** Source text follows **
The policy announcement from the RBI, after the MPC meeting, has left all the key policy rates unchanged. It has reaffirmed the commitment to continue with the accommodative stance. It was expected that the RBI may not bring about any changes in the policy as such due to two factors, (i) there was an interim announcement of certain measures by the Governor a couple of weeks back, and (ii) there was no deterioration as such of any major macro variables, especially, the price level.
The growth forecast for the current year has been downgraded to 9.50% from the previous 10.50%, mainly due to the factoring-in of the possible effects of the second wave. It may be recalled that many research firms and analysts have already lowered their forecast by 1% to 2%.
In the RBI’s view the risks to inflation are more or less balanced, while the CPI for the whole year may be at 5.10%, the Q2 inflation has been put at 5.40% as against the previous forecast of 5.20% for the same period. The high fuel prices, with brent at US$ 71 per barrel, may be an issue which is likely to unravel gradually. The fall in demand due to the second wave of the pandemic could be a moderating influence on the price level, as the RBI puts it, the weak demand may temper the price level. Inflationary pressures are likely to stay. RBI has highlighted the need for central and state governments to take steps to stem the rise in prices.
“Going forward, the inflation trajectory is likely to be shaped by uncertainties impinging on the upside and the downside. The rising trajectory of international commodity prices, especially of crude, together with logistics costs, pose upside risks to the inflation outlook. Excise duties, cess and taxes imposed by
the Centre and States need to be adjusted in a coordinated manner to contain input cost pressures emanating from petrol and diesel prices. A normal south-west monsoon along with comfortable buffer stocks should help to keep cereal price pressures in check.”
** End of Source text **
** Recorded data follows **
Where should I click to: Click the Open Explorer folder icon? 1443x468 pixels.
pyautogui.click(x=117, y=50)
** End of Recorded data **
** Recorded data follows **
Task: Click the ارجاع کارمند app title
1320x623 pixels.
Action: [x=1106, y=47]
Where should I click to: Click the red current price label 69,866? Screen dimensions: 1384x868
** End of Recorded data **
** Recorded data follows **
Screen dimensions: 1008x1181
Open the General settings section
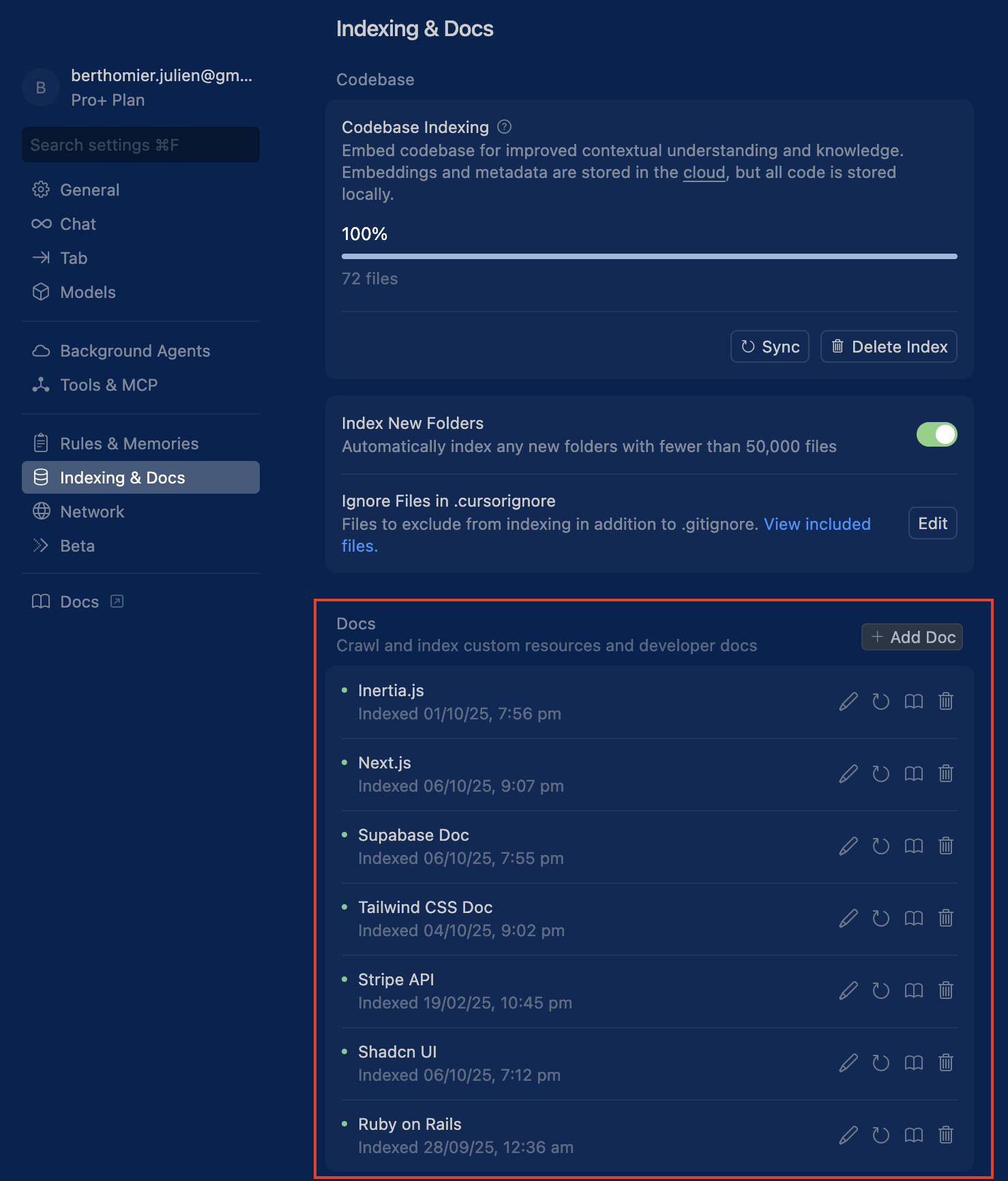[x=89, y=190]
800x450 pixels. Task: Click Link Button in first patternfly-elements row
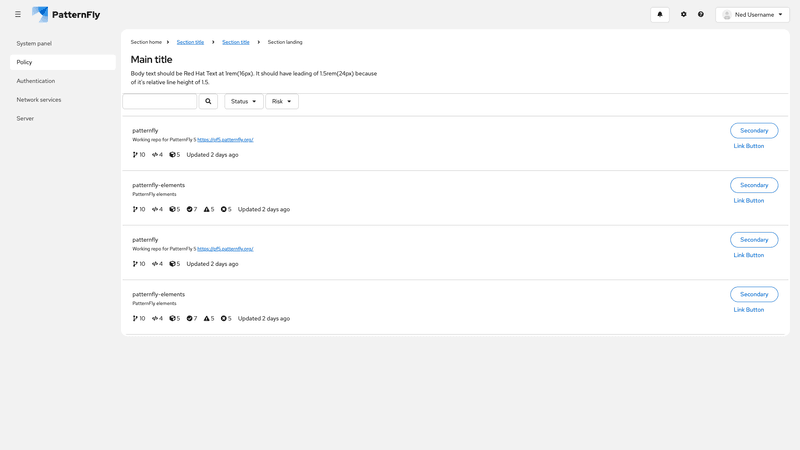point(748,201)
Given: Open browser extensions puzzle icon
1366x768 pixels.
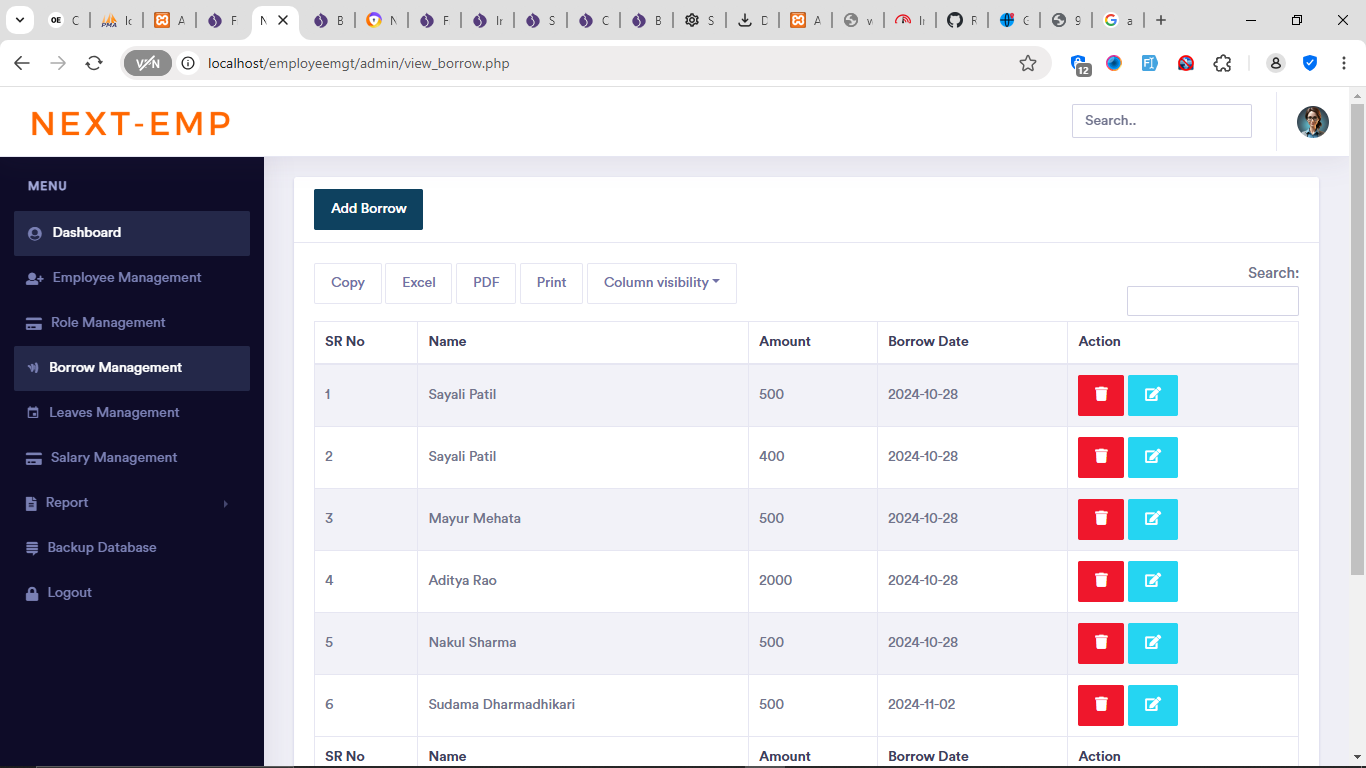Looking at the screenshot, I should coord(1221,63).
** End of Recorded data **
§ **Your assignment**:
Reproduce the part of the RBI policy passage between "In the RBI’s" and "rise in prices.", inclusive. Rely solely on the RBI policy passage, not the records.

§ **Answer to this problem**:
In the RBI’s view the risks to inflation are more or less balanced, while the CPI for the whole year may be at 5.10%, the Q2 inflation has been put at 5.40% as against the previous forecast of 5.20% for the same period. The high fuel prices, with brent at US$ 71 per barrel, may be an issue which is likely to unravel gradually. The fall in demand due to the second wave of the pandemic could be a moderating influence on the price level, as the RBI puts it, the weak demand may temper the price level. Inflationary pressures are likely to stay. RBI has highlighted the need for central and state governments to take steps to stem the rise in prices.